В вечер хой-я все селение собирается там же, на нижней террасе. Ветер стих, заходящее солнце уютно подсвечивает долину. Мы с Байганом сидим в большом общинном доме. Для хой-я, да и вообще ни для чего, у шара-ашкуров нет никаких особых приготовлений. «За сотни лет мы так устали от ритуалов, поэтому мы просто делаем, что должны», – говорит Байган. Но мне-то как раз нужен ритуал, иначе как мне, чужаку, настроиться на происходящее? Поэтому на мне длинная вишневая рубаха, подарок Гуллинки, расшитая белым шнуром, перехваченная в трех местах широкой лентой. На руке широкий кожаный браслет с тремя бусинами. Верхняя бусина, Сат-айи, стеклянная, голубая, как небо и ледяные вершины гор. Нижняя бусина, Ата-айи, каменная, рыжая, как здешняя пыль, как залитые заходящим солнцем склоны, как согревающий холодной зимой огонь. Средняя бусина, Бат-айи, из странного местного минерала, глубоко-синего с трещинами, будто залитыми темно-янтарной смолой. «Глаза мы тебе не переделаем, должно же в тебе что-то быть от шара-ашкуров», – то ли в шутку, то ли всерьез сказал Байган, вручая мне браслет.

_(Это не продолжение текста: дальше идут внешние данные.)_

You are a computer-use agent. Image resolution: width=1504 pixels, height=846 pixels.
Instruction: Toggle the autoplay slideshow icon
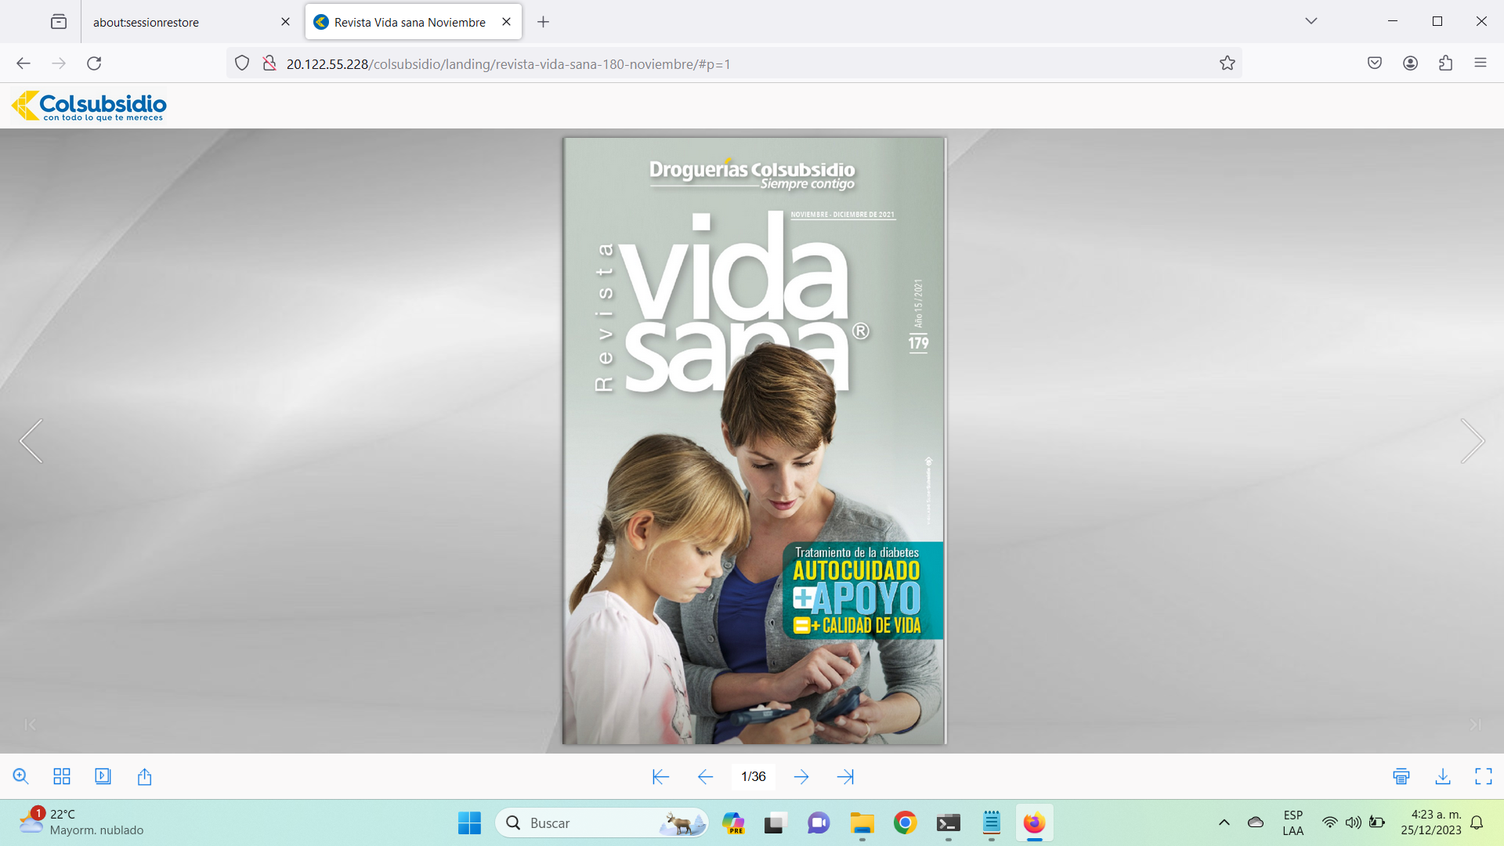[x=103, y=776]
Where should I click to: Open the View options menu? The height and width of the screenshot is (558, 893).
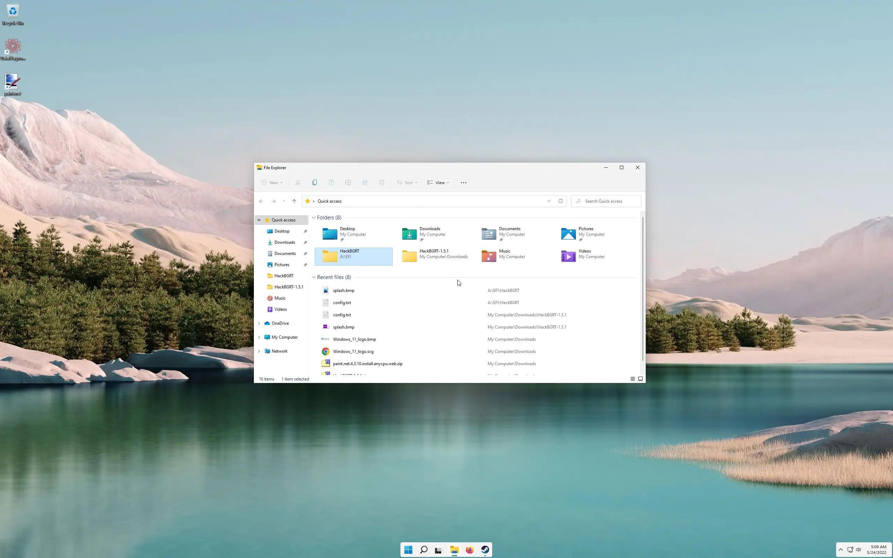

Все собрались, мы ждем только Юргиза – вон он, спускается по тропинке, несет в руках свой сундучок. Мы выходим.
На земле на белом одеяле лежит Дамиль. Тело его обернуто пропитанной густым травяным отваром тканью. Этот темный тягучий отвар я принял когда-то за кровь. Его дыхания не заметно, но я знаю, что он жив. Юргиз проходит к его изголовью, садится, скрестив ноги, открывает сундучок, достает сверток из желтой мягкой замши и осторожно высвобождает флейту. Это мизмаар-фаатат, флейта-воин. Сегодня он впервые видит солнце, и вечерняя заря окрашивает нежно-розовое дерево в густо-красный, почти черный цвет крови.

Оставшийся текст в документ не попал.